The search for extraterrestrial intelligence (SETI) has proceeded for the last few decades as a noble experiment among professional scientists and ardent amateurs—the latter even donating spare cycles on their desktop PCs to participate. It hypothesizes that it may take quite a long time to identify an intelligent signal from the cosmos; but if that should ever transpire, it would mark one of the greatest moments in the history of civilization, which would certainly justify all the tedious effort. In this month's feature "The New Search for E.T.", author Monte Ross updates us on the work of SETI scientists who are using new technology to search for signals from intelligent extraterrestrials who may have chosen to send their message via laser.
Ross , an IEEE Fellow and a pioneer in the use of laser communications, writes that using Frank Drake's famous equation for the probability of some intelligent beings existing in our galaxy we can deduce that the number is quite small, but it is not zero. (This is the very point comedians used to exaggerate when parodying the late astronomer Carl Sagan's use of the phrase "billions and billions of stars...".) In the Milky Way, if we were to assume that only one in a hundred million stars could be home to a planet with intelligent beings capable of advanced technology similar to our own, that would result in a prediction that there are about 1000 other civilizations that could be trying to contact us. He notes:
To date, though, radio astronomers have heard nothing. It's too soon to conclude that nobody's out there: maybe SETI researchers are just looking in the wrong place or in the wrong way. I believe they've made the latter mistake. No intelligent society would attempt to communicate with us over hundreds of light-years using radio waves when physics suggests other wavelengths would be the more intelligent choice.

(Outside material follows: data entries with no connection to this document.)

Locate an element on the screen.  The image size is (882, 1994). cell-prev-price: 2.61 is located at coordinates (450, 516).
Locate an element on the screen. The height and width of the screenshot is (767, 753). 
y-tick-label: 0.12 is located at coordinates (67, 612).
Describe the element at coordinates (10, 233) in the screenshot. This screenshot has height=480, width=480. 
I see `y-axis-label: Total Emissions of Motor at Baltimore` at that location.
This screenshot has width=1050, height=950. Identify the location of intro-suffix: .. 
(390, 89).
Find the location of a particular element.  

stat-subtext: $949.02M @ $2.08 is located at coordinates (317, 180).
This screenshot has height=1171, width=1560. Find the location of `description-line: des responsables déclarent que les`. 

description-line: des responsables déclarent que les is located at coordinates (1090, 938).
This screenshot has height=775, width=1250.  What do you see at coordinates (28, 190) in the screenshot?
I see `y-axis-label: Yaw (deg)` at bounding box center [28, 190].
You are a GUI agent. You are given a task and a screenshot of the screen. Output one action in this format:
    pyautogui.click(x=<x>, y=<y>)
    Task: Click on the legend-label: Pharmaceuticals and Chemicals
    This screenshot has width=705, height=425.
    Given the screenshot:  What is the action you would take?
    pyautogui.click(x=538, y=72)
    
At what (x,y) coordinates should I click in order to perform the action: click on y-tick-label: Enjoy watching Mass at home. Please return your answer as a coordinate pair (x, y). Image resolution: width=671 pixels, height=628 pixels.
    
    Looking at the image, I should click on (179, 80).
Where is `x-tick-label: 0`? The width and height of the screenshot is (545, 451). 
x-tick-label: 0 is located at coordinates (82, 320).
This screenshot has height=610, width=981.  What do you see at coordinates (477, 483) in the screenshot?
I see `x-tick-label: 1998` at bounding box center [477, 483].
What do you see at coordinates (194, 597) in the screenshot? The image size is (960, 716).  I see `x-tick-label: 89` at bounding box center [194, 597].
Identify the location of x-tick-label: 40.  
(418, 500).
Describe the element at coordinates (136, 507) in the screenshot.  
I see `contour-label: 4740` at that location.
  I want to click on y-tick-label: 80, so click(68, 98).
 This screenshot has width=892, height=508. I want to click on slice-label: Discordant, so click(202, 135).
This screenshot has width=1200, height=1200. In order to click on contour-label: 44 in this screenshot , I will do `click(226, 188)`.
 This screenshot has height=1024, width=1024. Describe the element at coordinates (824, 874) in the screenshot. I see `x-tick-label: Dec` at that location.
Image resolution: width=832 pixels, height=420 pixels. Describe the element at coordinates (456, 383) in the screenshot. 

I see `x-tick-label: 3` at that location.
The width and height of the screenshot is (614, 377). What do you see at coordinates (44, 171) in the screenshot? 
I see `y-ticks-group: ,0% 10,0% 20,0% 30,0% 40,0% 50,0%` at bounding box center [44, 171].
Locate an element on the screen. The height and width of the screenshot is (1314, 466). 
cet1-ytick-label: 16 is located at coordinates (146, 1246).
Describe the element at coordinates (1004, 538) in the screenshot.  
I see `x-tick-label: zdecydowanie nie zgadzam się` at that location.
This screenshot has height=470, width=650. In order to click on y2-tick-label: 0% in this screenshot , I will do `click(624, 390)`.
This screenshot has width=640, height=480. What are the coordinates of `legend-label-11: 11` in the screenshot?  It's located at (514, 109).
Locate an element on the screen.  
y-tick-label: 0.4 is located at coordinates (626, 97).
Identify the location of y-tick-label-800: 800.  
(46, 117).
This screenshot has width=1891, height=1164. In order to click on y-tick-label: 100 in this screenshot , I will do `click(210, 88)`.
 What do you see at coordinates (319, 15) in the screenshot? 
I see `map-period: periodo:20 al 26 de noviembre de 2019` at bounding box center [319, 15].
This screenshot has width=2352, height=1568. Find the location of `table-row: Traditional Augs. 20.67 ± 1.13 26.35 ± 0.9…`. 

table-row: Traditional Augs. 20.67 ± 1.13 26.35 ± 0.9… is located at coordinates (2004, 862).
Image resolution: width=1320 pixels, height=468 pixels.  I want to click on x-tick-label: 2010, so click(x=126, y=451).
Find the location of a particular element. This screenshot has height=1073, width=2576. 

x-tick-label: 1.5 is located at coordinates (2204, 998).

Ross thinks the better tool for the job is a telescope known as a photon bucket. These lens-less devices search the heavens for optical signals using mirrors to scoop up raw photons, the way a wooden barrel collects rainwater. They also use multipixel photomultiplier tubes that convert the incoming photons into electrons, which then get amplified into an electrical signal that is fed into microprocessors for computer analysis. Such devices are now coming on line—sponsored by institutions such as Harvard University—in the hunt for the elusive signal from a real E.T. out there somewhere.
It might sound like looking for an atom from a needle in a mountain of haystacks, but the true believers remain undaunted. The greater the challenge, the more determination they muster to tackle it. And now, at least, they have an intriguing new tool in their hands to help them do the looking.